How to approach it?

Assuming that the limit is as $x \rightarrow 0^{+}$ , then we first note that the limit is of the indeterminate form $0^{0}$ .

So we look instead at

$\ln(L) = \ln(\lim_{x \rightarrow 0^{+}} (\sin(x))^{\frac{1}{\ln(x)}}) = \lim_{x \rightarrow 0^{+}} (\ln((\sin(x))^{\frac{1}{\ln(x)}}) = \lim_{x \rightarrow 0^{+}} \dfrac{\ln(\sin(x))}{\ln(x)}$ .
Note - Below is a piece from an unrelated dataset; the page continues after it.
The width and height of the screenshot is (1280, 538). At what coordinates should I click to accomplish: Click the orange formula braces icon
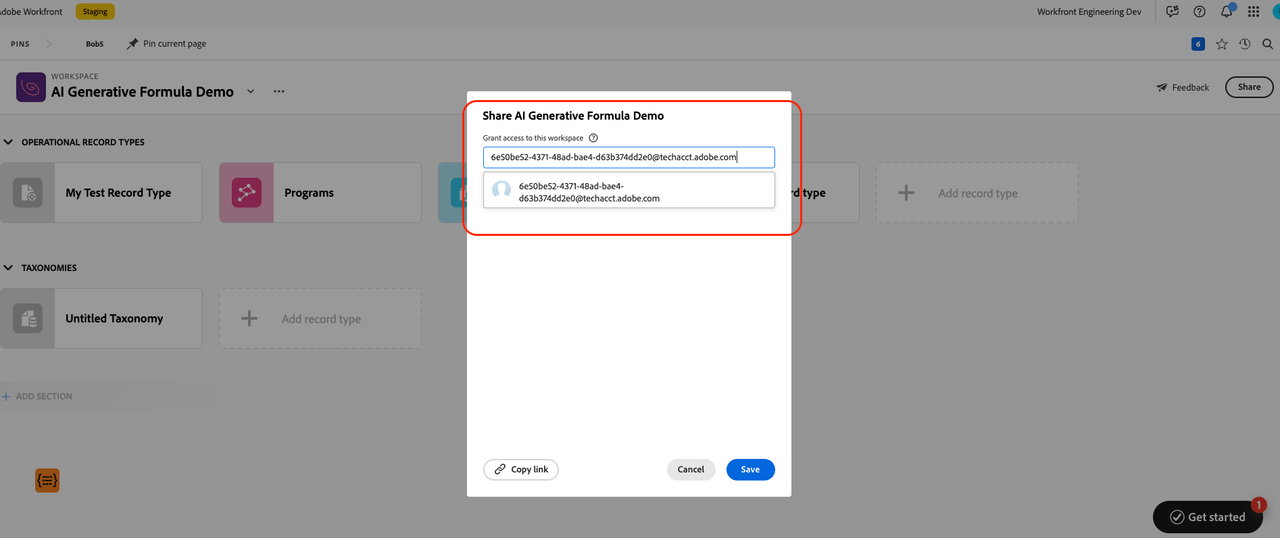click(47, 481)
Now apply L'Hopital's rule to this last expression to find that

$\ln(L) = \lim_{x \rightarrow 0^{+}} \dfrac{\frac{\cos(x)}{\sin(x)}}{\frac{1}{x}} = \lim_{x \rightarrow 0^{+}} \dfrac{\cos(x)}{\frac{\sin(x)}{x}} = \dfrac{1}{1} = 1$ ,

where I made use of the fact that $\lim_{x \rightarrow 0} \frac{\sin(x)}{x} = 1$ .

So since $\ln(L)$ goes to $1$ as $x \rightarrow 0^{+}$ , we conclude that $L$ goes to $e^{1} = e = 2.71828.....$ . Thus $\lfloor L \rfloor = \boxed{2}$ .